During a meeting with Russian President Vladimir Putin and defense chiefs on Dec. 21, Russian Defense Minister Sergei Shoigu revealed plans to station newly-formed military units near the border with Finland, as both Finland and neighboring Sweden seek NATO membership.
According to the Russian state-controlled RIA Novosti news agency, Shoigu claimed the move is necessary “due to NATO’s desire to increase its presence near Russia’s borders and expand the alliance at the expense of Finland and Sweden.”
In response, the Finnish government stated that there was “a number of inaccuracies and factual errors” in Shoigu’s speech and emphasized that Finland makes its security policy choices independently.

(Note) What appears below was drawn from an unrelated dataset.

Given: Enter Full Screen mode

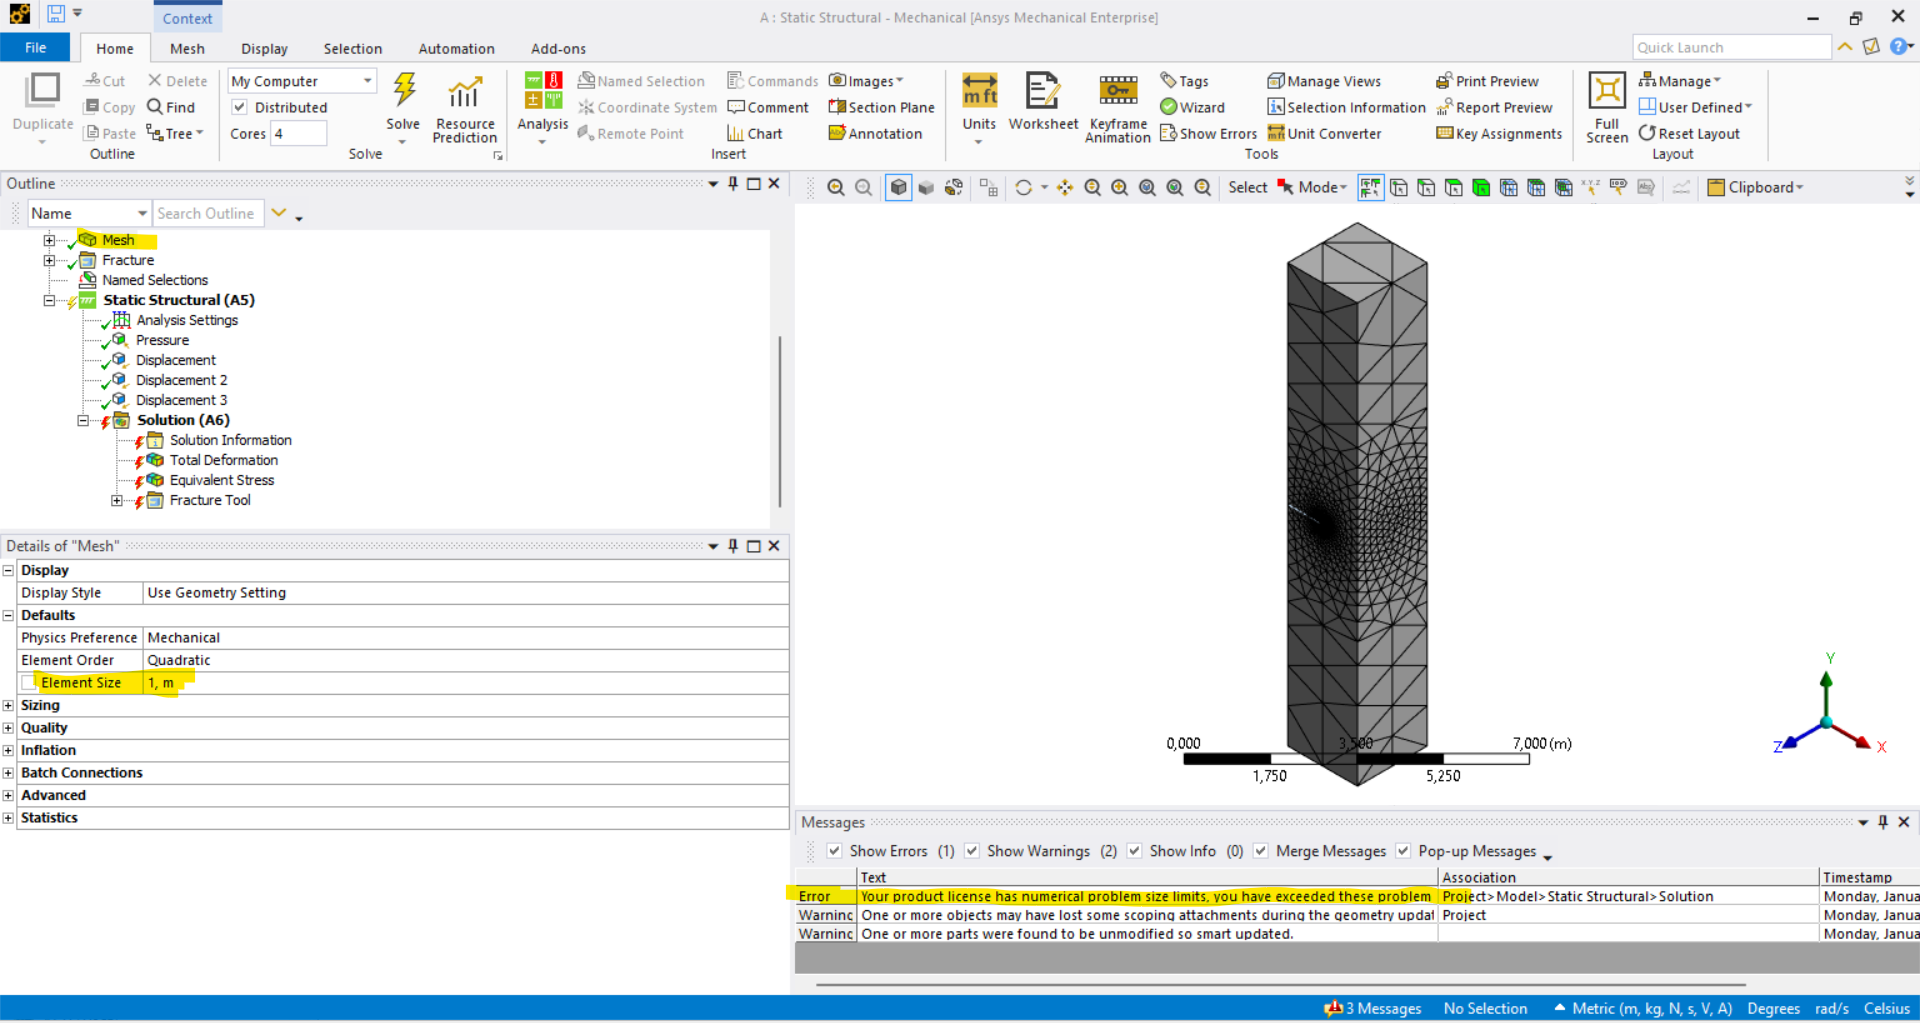Looking at the screenshot, I should tap(1606, 107).
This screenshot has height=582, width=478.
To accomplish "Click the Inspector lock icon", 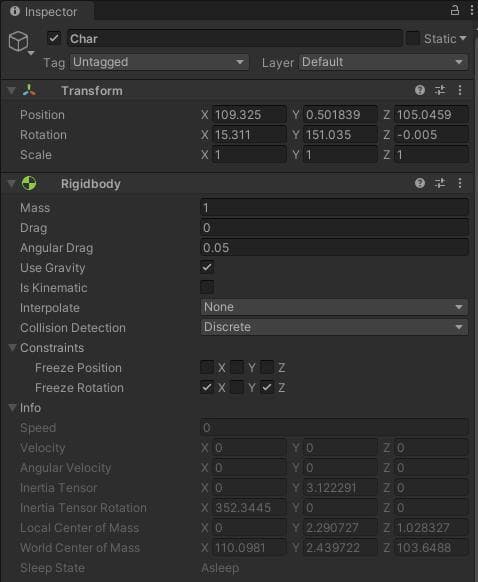I will [455, 10].

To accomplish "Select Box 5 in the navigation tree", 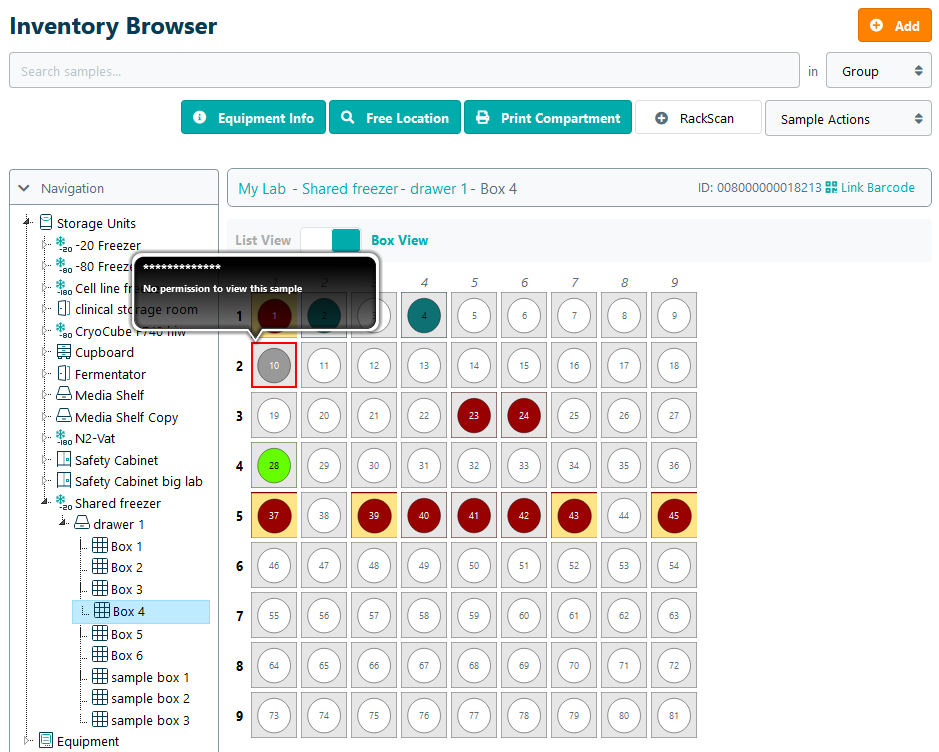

“Shoigu is incorrect in saying that Finland is being pulled into NATO,” the Finnish government said.
Finland and Russia share a border spanning approximately 1,340 kilometers (830 miles).
Sweden and Finland, which have been neutral for decades, changed their stance on NATO after Russia launched its ongoing invasion of Ukraine on Feb. 24. In early July, both countries formally confirmed their desire and ability to meet the “political, legal, and military obligations” of NATO member countries.
Twenty-eight out of 30 NATO members have already approved the membership of the two Nordic countries.
In his speech, Shoigu also said that the Russian military must increase in size from its current 1 million personnel to 1.5 million, including 695,000 volunteer contract soldiers, due to Moscow’s invasion of Ukraine. He didn’t specify when the military planned to reach the increased strength.
During the same meeting, Russian President Vladimir Putin emphasized Russia’s commitment to maintaining and developing its nuclear triad, calling it the “main guarantee of preserving our sovereignty and territorial integrity.” He also pledged that Russia would invest “unlimited” funds in its military.